Album Review: Andy Stott – Never The Right Time

[Modern Love; 2021]

Preparing to listen to a new Andy Stott album as an established fan is like preparing for ritualistic dissociation. They’re treacherous journeys through clouds of sonic fog where strange voices run abound. Moving forward is frightening, but staying in place is unthinkable. One Manchester producer is the puppet master of this all, and his command over atmosphere is so great, it’s a wonder he doesn’t have at least a few A24 film scores in his discography. 

If you don’t love Stott’s music, that might sound hyperbolic. But it’s also nigh-impossible to envision listening to his best albums – 2012’s Luxury Problems and 2014’s Faith in Strangers – and not come away with some kind of intense reaction. How is it that this alchemist could turn out albums so distinctly beautiful, yet also so menacing? Elemental contrast is an easy shortcut into creating mood, but Stott binds his together so well, it feels like they’re one in the same while still tangible. It’s how a track like Faith In Strangers‘ “Violence” can feel like an Ambien-induced sleepwalk through a city on fire. 
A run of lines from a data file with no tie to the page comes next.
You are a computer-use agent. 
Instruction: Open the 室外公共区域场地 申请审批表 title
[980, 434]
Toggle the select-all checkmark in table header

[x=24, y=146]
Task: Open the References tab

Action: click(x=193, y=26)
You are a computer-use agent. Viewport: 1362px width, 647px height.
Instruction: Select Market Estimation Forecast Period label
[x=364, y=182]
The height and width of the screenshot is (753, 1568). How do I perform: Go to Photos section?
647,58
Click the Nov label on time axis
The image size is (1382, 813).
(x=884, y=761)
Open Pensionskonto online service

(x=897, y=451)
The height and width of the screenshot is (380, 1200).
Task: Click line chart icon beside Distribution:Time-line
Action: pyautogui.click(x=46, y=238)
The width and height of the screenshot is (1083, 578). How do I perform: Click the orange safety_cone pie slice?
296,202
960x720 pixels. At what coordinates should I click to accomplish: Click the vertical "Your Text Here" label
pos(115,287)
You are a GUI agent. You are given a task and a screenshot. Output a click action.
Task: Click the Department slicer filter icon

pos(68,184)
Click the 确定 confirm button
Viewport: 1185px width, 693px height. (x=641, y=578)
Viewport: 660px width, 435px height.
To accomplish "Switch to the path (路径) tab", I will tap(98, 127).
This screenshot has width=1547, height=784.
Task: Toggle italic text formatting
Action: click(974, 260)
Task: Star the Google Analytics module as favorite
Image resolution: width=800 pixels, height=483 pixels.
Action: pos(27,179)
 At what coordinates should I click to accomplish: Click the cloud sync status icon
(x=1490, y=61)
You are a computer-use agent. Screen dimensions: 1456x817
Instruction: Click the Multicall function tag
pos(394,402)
As important as Stott’s devastating production are Alison Skidmore’s vocals. His former piano teacher’s voice folds into his realm, making it more human, but more importantly, more tangible. They have an amazing symbiotic relationship, where the perfect Stott drop is maximized by Skidmore singing in ways that defy dimensionality. Their combined forces are so potent that, almost a decade later, it still feels like an event to hear Luxury Problems opener “Numb”.

Never The Right Time, his latest album (following 2019’s more chaotic and Skidmore-less It Should Be Us), can’t help but feel by-the-numbers for Stott. The elements we come to expect and anticipate are all there, but the results are muted. You’re waiting for transcendence, and you can sense Stott trying to conjure it. The mystery remains, but the fulfilment is wanting. 

Certainly there are exciting moments here, as well as ones hinting at payoff to come. The dusky tremors of opener “Away never gone” give way to a stark drone, which evaporates as Skidmore’s reverent vocals enter, laced into starry synths and plucked strings. Two possibilities are considered: Is this Stott lulling us back into his space with familiar motifs, readying to drop a bomb moments later, or a sign that his playbook is getting a little worn?

It’s more so the latter. Never The Right Time eschews crowd-pleasing, but that seems more incidental than by function. His albums each feel distinct from one another, but they’ve always felt like they have a uniform feel and driving ambition behind them. His newest resembles an above-average B-sides compilation: something to tide over the diehards while they wait for his next official album. 

He still has a way with sounds, especially with his co-star. The wriggly and rumbly “Don’t know how” captures the feeling of numbness through late-night channel surfing or doom-scrolling, with Skidmore’s vocals gliding across each texture and tying together each section. The title track feeds into another part of the Stott Strategy: deconstructed club. While his clanging rhythms aren’t novel, he can make a greater statement and create a stronger sonic narrative through them. It’s not a one-sided conversation, either; Skidmore’s refrain of “I can’t see him” casts her as a muse, seeing the artist in front of her drifting into a void of his own making. 

Her presence isn’t the only thing holding these songs together, but it’s telling that the many weakest tracks are entirely instrumental. “Repetitive strain” has an unfortunately accurate title, losing itself in a sea of loops, the skittering drums and flute-like melodies amounting to little more than just a sound exercise. “Answers” nearly suffers the same fate, but the loops are much cooler, and the whiplash percussion and apocalyptic quaver of the synths are a much better pairing. 

The vocal tracks have some shortcomings too. “The beginning” has the pieces but not the blueprints for a great Stott track, as Skidmore reaches a level of ethereality not heard since at least Faith in Strangers while synths and drums sing and shuffle behind her. But it suddenly stops in favor of a lukewarm drone. The idea seems to be that when Skidmore’s vocals re-enter, the pay of will have been worth halting the momentum. Closer “Hard to Tell ” is maybe the most accessible song Stott’s ever released, with ringing guitar chords and Skidmore’s somber vocals creating a decent Portishead approximation – but we’ve come to hear Stott and Skidmore, not Barrow and Gibbons (and Utley). 

That’s not to suggest any plagiarism, even accidental, took place here. It’s just that the line between tasteful and timid is blurred in a way that hasn’t been an issue for Stott before. Never The Right Time is an active album, but layered elements aren’t substitutes for raw feeling, no matter the microgenre. Remarkably, the most accomplished track finds Stott scaling things back; “Dove stone” moves stoically through a drone gradient, with a subtle melody weaving through, allowing it to peak and valley with structure and resonance not present on the tracks stuffed with moving parts. By being the least overtly impressive, it’s Stott at his most impressive.